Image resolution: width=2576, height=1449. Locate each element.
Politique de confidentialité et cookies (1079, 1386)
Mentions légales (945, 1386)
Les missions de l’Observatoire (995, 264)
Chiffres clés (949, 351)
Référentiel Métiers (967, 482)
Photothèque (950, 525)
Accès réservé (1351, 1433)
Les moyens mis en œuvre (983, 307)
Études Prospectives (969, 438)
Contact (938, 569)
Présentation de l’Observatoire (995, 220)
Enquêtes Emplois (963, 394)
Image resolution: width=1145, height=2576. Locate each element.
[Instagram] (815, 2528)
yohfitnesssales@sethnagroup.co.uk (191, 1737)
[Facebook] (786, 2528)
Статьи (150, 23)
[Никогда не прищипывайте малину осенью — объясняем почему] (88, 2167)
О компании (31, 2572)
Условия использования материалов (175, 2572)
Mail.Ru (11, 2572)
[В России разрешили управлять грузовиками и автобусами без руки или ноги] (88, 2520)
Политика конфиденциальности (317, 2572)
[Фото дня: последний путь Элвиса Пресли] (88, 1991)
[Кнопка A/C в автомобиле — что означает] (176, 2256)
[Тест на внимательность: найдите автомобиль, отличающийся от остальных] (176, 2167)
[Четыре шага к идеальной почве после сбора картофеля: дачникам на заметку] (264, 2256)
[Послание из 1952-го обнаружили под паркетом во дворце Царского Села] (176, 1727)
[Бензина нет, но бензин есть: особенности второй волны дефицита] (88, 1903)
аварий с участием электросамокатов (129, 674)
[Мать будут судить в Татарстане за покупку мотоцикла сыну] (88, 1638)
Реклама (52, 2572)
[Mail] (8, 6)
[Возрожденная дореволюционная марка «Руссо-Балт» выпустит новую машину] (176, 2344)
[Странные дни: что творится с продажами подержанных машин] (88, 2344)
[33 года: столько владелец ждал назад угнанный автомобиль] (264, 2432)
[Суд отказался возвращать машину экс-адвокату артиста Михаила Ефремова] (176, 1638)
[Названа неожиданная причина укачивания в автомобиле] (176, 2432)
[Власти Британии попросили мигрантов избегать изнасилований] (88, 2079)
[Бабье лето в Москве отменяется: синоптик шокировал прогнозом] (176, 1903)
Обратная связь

-*-*-

Task prompt:
Each line of the listing has to be reproduced exactly.

Reply:
Image resolution: width=2576, height=1449. Locate each element.
Politique de confidentialité et cookies (1079, 1386)
Mentions légales (945, 1386)
Les missions de l’Observatoire (995, 264)
Chiffres clés (949, 351)
Référentiel Métiers (967, 482)
Photothèque (950, 525)
Accès réservé (1351, 1433)
Les moyens mis en œuvre (983, 307)
Études Prospectives (969, 438)
Contact (938, 569)
Présentation de l’Observatoire (995, 220)
Enquêtes Emplois (963, 394)
Image resolution: width=1145, height=2576. Locate each element.
[Instagram] (815, 2528)
yohfitnesssales@sethnagroup.co.uk (191, 1737)
[Facebook] (786, 2528)
Статьи (150, 23)
[Никогда не прищипывайте малину осенью — объясняем почему] (88, 2167)
О компании (31, 2572)
Условия использования материалов (175, 2572)
Mail.Ru (11, 2572)
[В России разрешили управлять грузовиками и автобусами без руки или ноги] (88, 2520)
Политика конфиденциальности (317, 2572)
[Фото дня: последний путь Элвиса Пресли] (88, 1991)
[Кнопка A/C в автомобиле — что означает] (176, 2256)
[Тест на внимательность: найдите автомобиль, отличающийся от остальных] (176, 2167)
[Четыре шага к идеальной почве после сбора картофеля: дачникам на заметку] (264, 2256)
[Послание из 1952-го обнаружили под паркетом во дворце Царского Села] (176, 1727)
[Бензина нет, но бензин есть: особенности второй волны дефицита] (88, 1903)
аварий с участием электросамокатов (129, 674)
[Мать будут судить в Татарстане за покупку мотоцикла сыну] (88, 1638)
Реклама (52, 2572)
[Mail] (8, 6)
[Возрожденная дореволюционная марка «Руссо-Балт» выпустит новую машину] (176, 2344)
[Странные дни: что творится с продажами подержанных машин] (88, 2344)
[33 года: столько владелец ждал назад угнанный автомобиль] (264, 2432)
[Суд отказался возвращать машину экс-адвокату артиста Михаила Ефремова] (176, 1638)
[Названа неожиданная причина укачивания в автомобиле] (176, 2432)
[Власти Британии попросили мигрантов избегать изнасилований] (88, 2079)
[Бабье лето в Москве отменяется: синоптик шокировал прогнозом] (176, 1903)
Обратная связь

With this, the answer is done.